Split brain problem with two master nodes

We have a requirement where we need to upgrade OS and for that Elasticsearch will be fresh installed on the nodes. I have a question related to master nodes removal.

We have 3 master nodes as part of the cluster. What approach can I take for removing master nodes from cluster for OS migration and then adding them back after OS migration is done.

Approach 1 - Remove one master node at a time for OS migration
Questions

  1. Can I remove one master node, following this blog and let the elasticsearch cluster run with 2 master nodes and add the removed master nodes once OS migration is done?
  2. With 2 master nodes, is there risk of split brain if they are not able to talk to each other?

Approach 2 - add a new master node at a time for OS migration, and then remove existing one after that , so that cluster has 3 master nodes at a time.

Both approaches are fine. No split-brain risk either way.

There is no risk of split brain, but if they are not able to talk to each other the cluster will be unavailable and you will need to wait for a new master election, which will require 3 nodes.

If your nodes are master nodes only I would simple add new masters and remove the others.

1 Like

@leandrojmp @DavidTurner
Thanks for details. If both nodes are not able to talk to each other, and cluster is not available. Then this approach is not fine, correct?
Or let me rephrase my question:
If there are two master nodes and they are not able to talk to each other, is my cluster at risk? will cluster be considered healthy and functional?

Thanks @DavidTurner !
For Option#1, Will cluster be functional and healthy if two remaining master nodes are not able to talk to each other?

Which node will be master in this case when two nodes are not able to talk to each other?

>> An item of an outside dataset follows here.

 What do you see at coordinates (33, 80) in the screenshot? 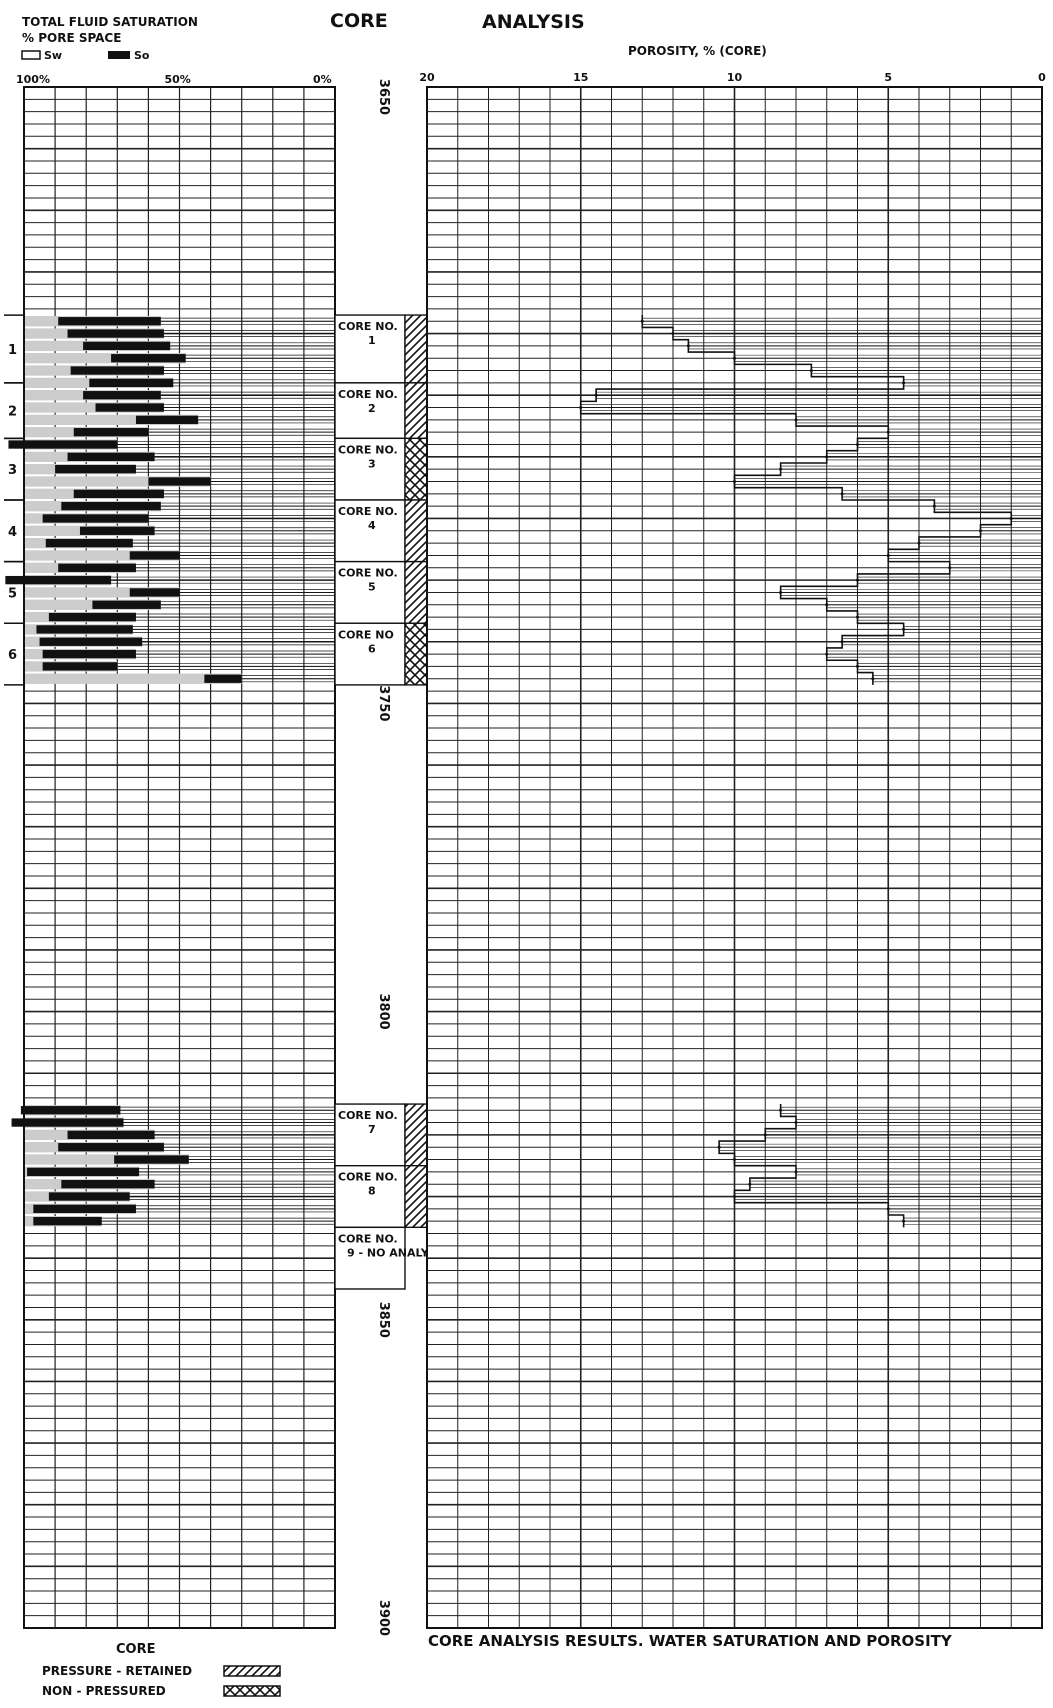
I see `saturation-tick-label: 100%` at bounding box center [33, 80].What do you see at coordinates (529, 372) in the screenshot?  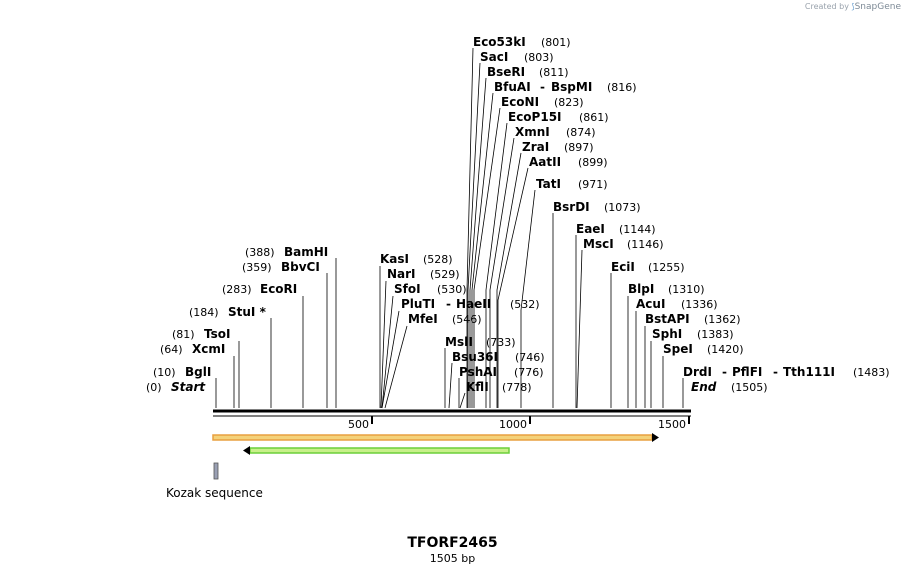 I see `site-pos-pshai: (776)` at bounding box center [529, 372].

It is no at the risk of something like split brain, but it will not be healthy or functional, it will just stop answering to requests.

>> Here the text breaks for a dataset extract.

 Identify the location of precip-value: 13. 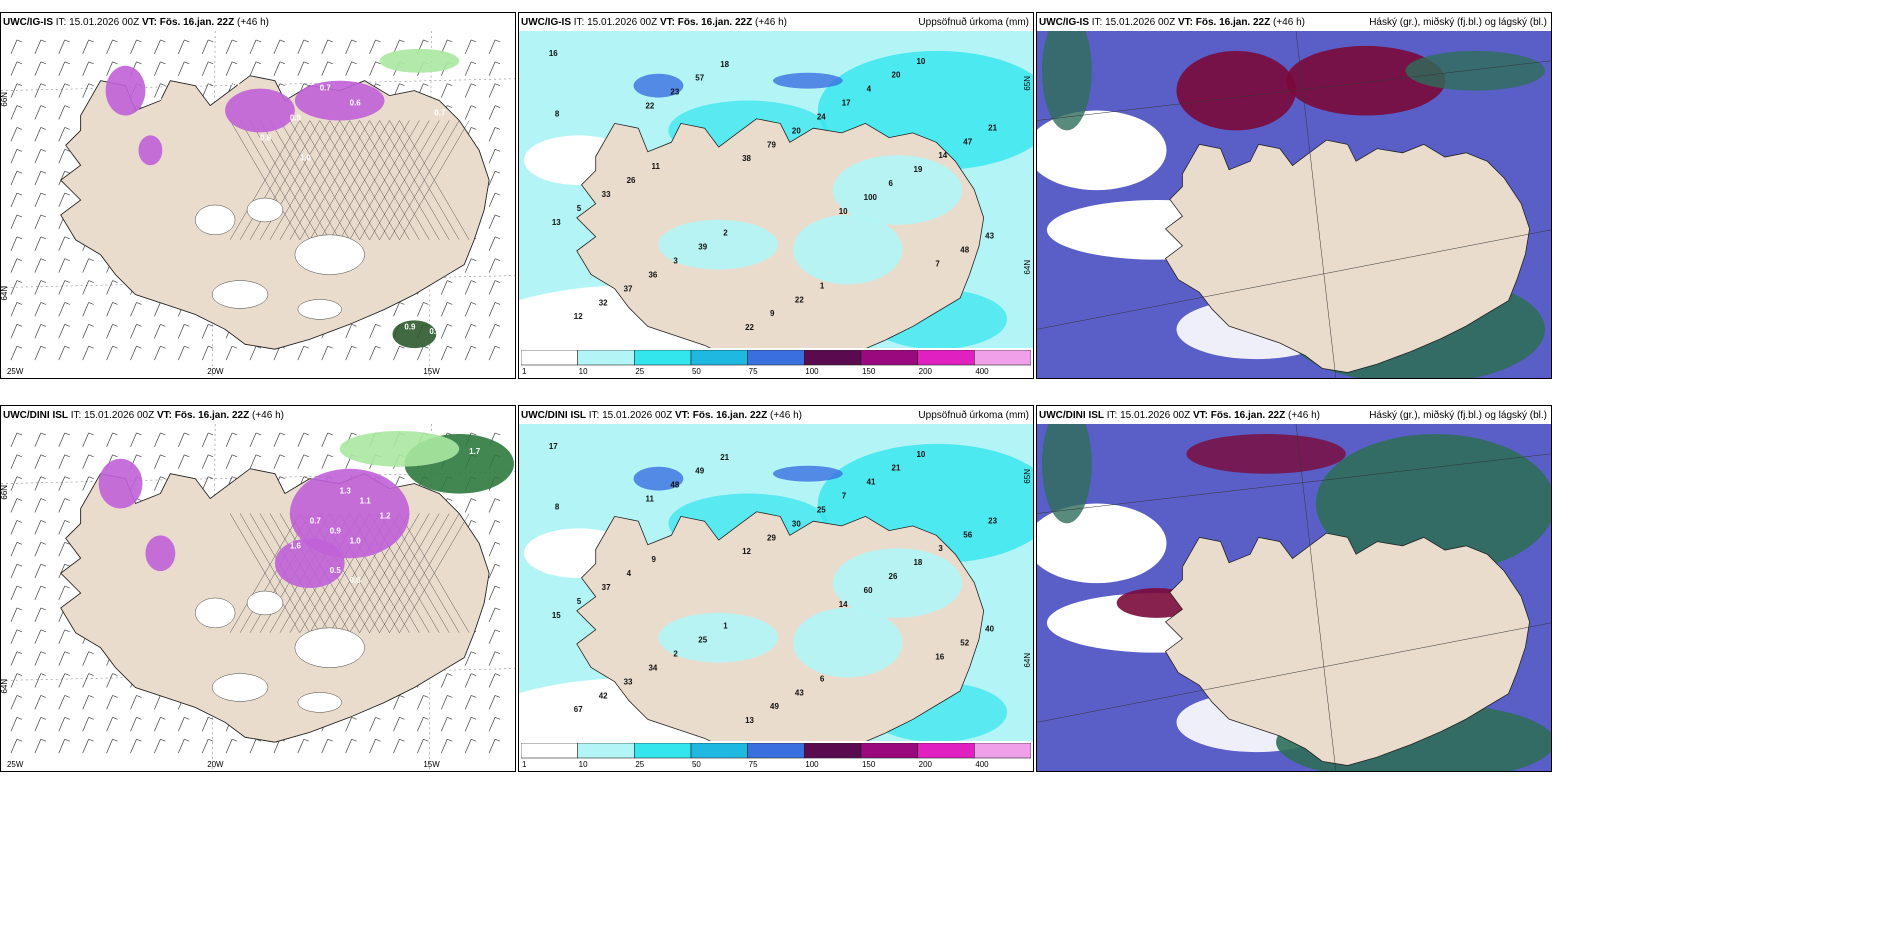
(750, 720).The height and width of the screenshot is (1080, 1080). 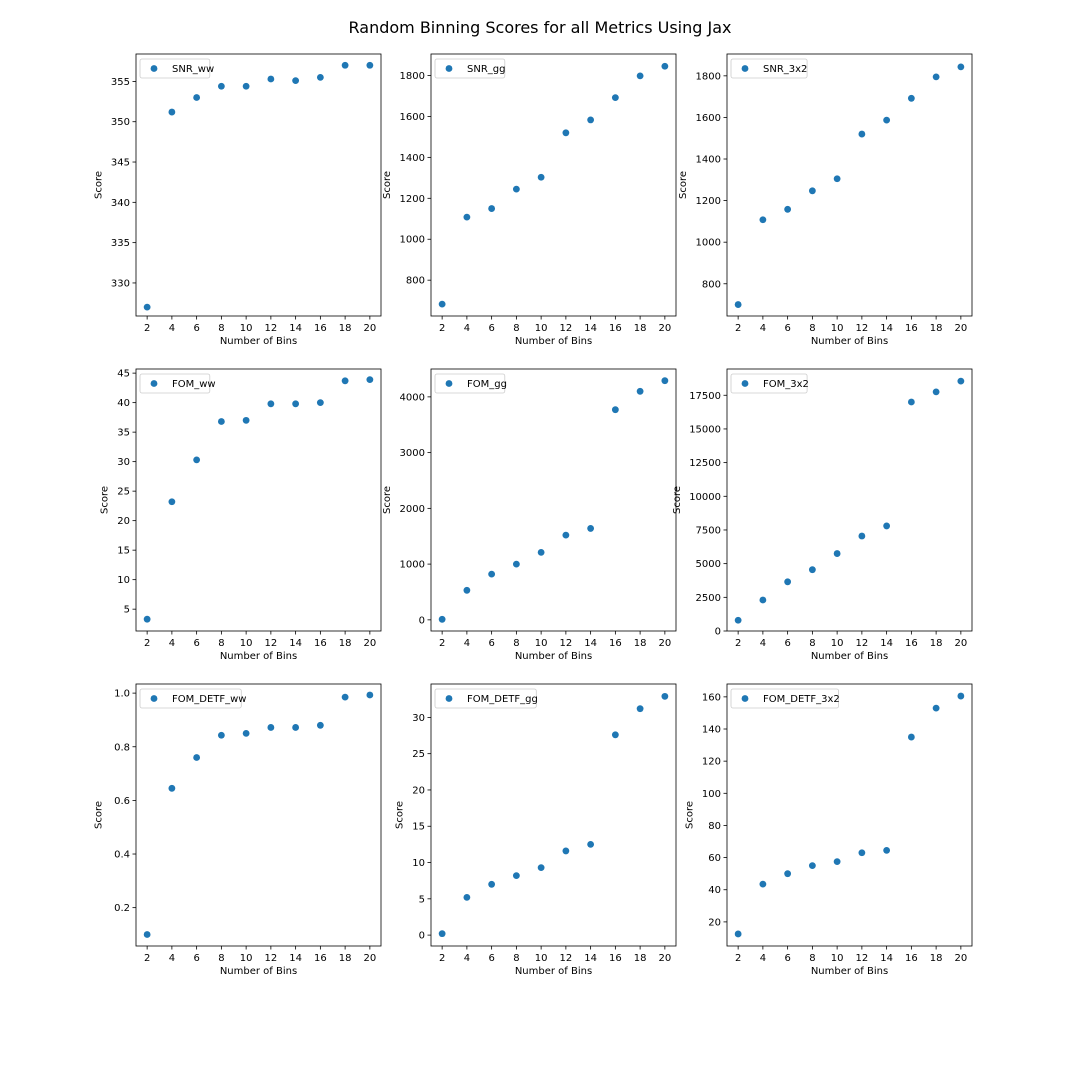 I want to click on x-tick-label: 14, so click(x=886, y=958).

A two node cluster is not resilient to failures, if one of the nodes goes down or the nodes cannot communicate with each other, then the cluster will not work until a new master is elected, an to elect a new master you need at least 3 nodes.

So, in resume, if you remove one node to change the OS and this node is not the active master, your cluster will still be running and answering to requests, but it will not be able to afford losing another node.

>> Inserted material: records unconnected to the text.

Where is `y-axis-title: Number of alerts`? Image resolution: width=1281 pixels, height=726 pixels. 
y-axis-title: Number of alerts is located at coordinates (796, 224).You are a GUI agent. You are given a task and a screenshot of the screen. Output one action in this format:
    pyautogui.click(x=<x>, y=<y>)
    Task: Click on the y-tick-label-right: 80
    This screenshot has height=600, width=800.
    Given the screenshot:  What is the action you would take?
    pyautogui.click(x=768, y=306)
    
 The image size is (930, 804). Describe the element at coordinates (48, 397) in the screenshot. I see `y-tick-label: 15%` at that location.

From what you described I think that the safest solution is to add new master nodes in the new OS and cycle the older ones.

For example, add a new master, then cycle one old node, do this until all nodes are replaced.

But even with this approach you should use a maintenance window to afford some downtime.

Thanks @leandrojmp !
That answers my query as i was looking for which option to choose, and its Option#2 now as option#1 is risky for running cluster in Prod.